I can’t imagine what I made of it at first reading. Probably very little, seeing that it was set in a world so unlike my own. But when I was old enough to read it for myself I returned to it again and again, which explains how it came to be so deeply etched in my memory. Together with The Archers (required listening in our house), it probably accounts for my lifelong love of serials of all kinds.
It was called The Twins.
Trixie and Robin (Beatrix and Robinetta) were about eleven or twelve years old and had been sent to live with their Aunt and Uncle Joe, somewhere in what I now recognise as the Home Counties, their parents being in India (I had no idea why). Aunt – who was nameless – was a severe, disapproving woman who was just as dismayed with this arrangement as her nieces were. Uncle Joe, a loveable but ineffectual man, was always getting on the wrong side of her. As too were the twins – especially Trixie, who was the naughty one.
The story was generously illustrated with black and white drawings, many of them full page. I can still remember many of them, for example the one where Trixie has spilled ink on the schoolroom carpet and both girls and their governess (!) are gazing at the stain with alarmed looks on their faces. And the one where Trixie and Robin are at the post box in the village, posting a letter to their parents – a letter telling them how unhappy they are living with Aunt.
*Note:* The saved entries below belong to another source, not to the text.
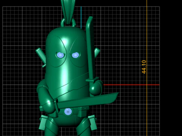Click the pouch on the left thigh
The width and height of the screenshot is (182, 136).
[x=43, y=122]
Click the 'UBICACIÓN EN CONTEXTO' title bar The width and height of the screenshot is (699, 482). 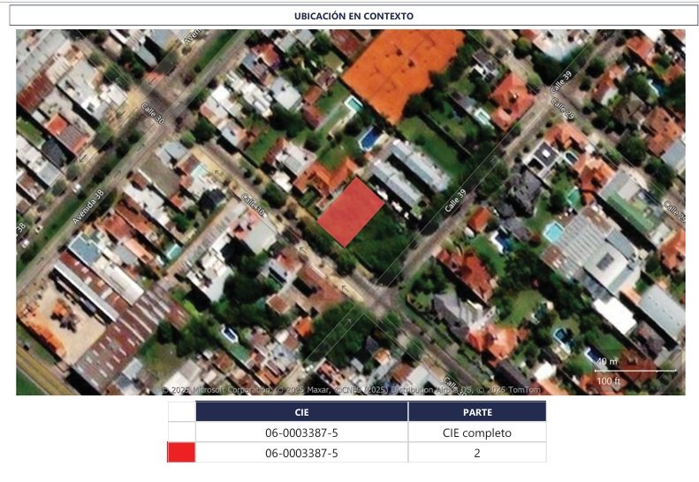pyautogui.click(x=353, y=16)

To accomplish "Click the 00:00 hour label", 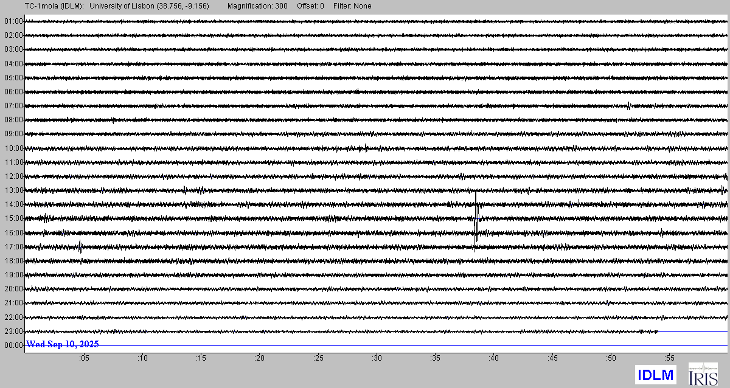I will click(x=13, y=345).
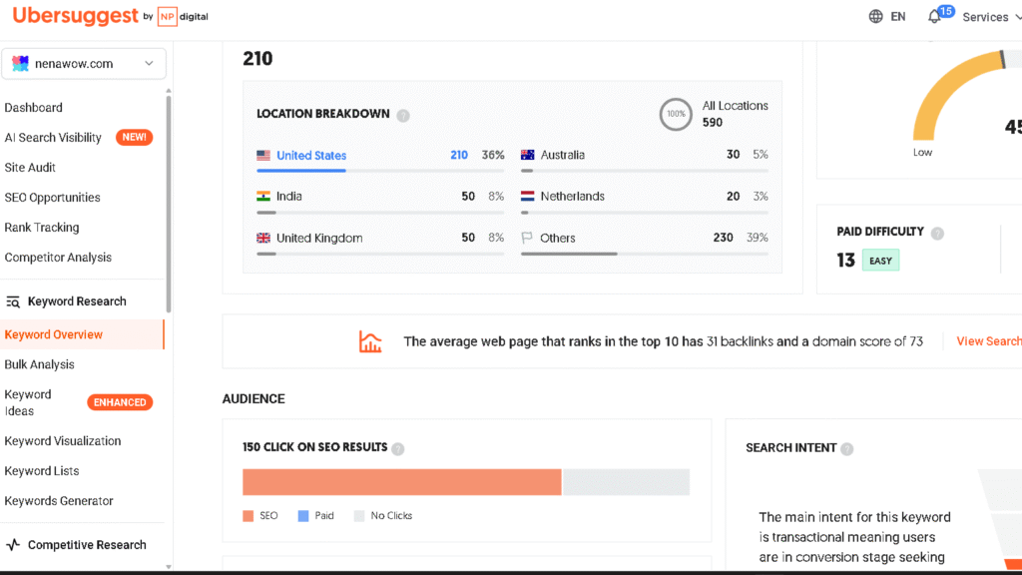Viewport: 1022px width, 575px height.
Task: Click the All Locations 590 circle badge
Action: pos(676,114)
But my very favourite illustration, the one I’ve recalled with great fondness – and frequency – over the years, was the one where Uncle Joe takes the girls out in a rowing boat on the lake in the garden. (Yes, I know! In the garden!) In the middle of this lake is an island of water lilies. Uncle Joe’s rowing is obviously no better than any of his other life skills and the boat is clearly heading for this beautiful water feature. Aunt is standing on the bank in all her formidable Edwardian glory, the look of agitation on her face matching those on the faces of the boat’s occupants. Underneath the picture, the caption reads:
‘Joe! Joe!’ cried Aunt, running along the bank. ‘My water lilies! My water lilies!’
Oh, how my little self thrilled to that. ‘Read it again, Daddy.’ I said. And he did – with gusto. On subsequent readings, I would pore over every detail of this illustration and read the caption out loud myself. (And to this day, whenever I’m in the proximity of water lilies, I am more than likely to exclaim: ‘Joe! Joe! . . . My water lilies! My water lilies!’)
Towards the end of the story, Trixie succumbed to one of those life-threatening childhood illnesses that were a staple part of pre-second world war children’s literature. As the hours turned into days, Aunt’s stony heart began to soften. It was an extremely anxious time. And not only for Aunt, Uncle Joe and Robin but for my dad and me, too. A telegram was sent to India – that’s how bad it was. And then . . . (Continued on p. –). Oh no! The suspense!
Of course, I can’t remember now which day of the week it was when we first read this, but if it was on a Saturday we would have had to wait until Monday to learn that Trixie had turned a corner and was on the road to recovery. (I think Mother might have arrived by then, too, but I’m not sure of my facts here.)
I don’t know what happened to this book after I stopped reading it; it doesn’t seem to have survived my childhood. Several times, over the years, I’ve tried to track it down on the internet, but without success. And then, while I was thinking about writing this post, I had one more go. Imagine my delight when up it came on Amazon, the front cover exactly as I remembered it. Everyday With Which Is Incorporated Sunday. With One Click it was mine.
It isn’t quite the same as mine, though. It’s a different volume, and the serial is a boys’ school story (‘I say! What rot!’). It has an inscription at the front: ‘Miss Ada Dinsdale’ (followed by an address in Burnley), ‘From Aunty Jane, Xmas 1920.’
I hope this wasn’t the only volume Ada ever received. I don’t like to think that she might have missed out on The Twins.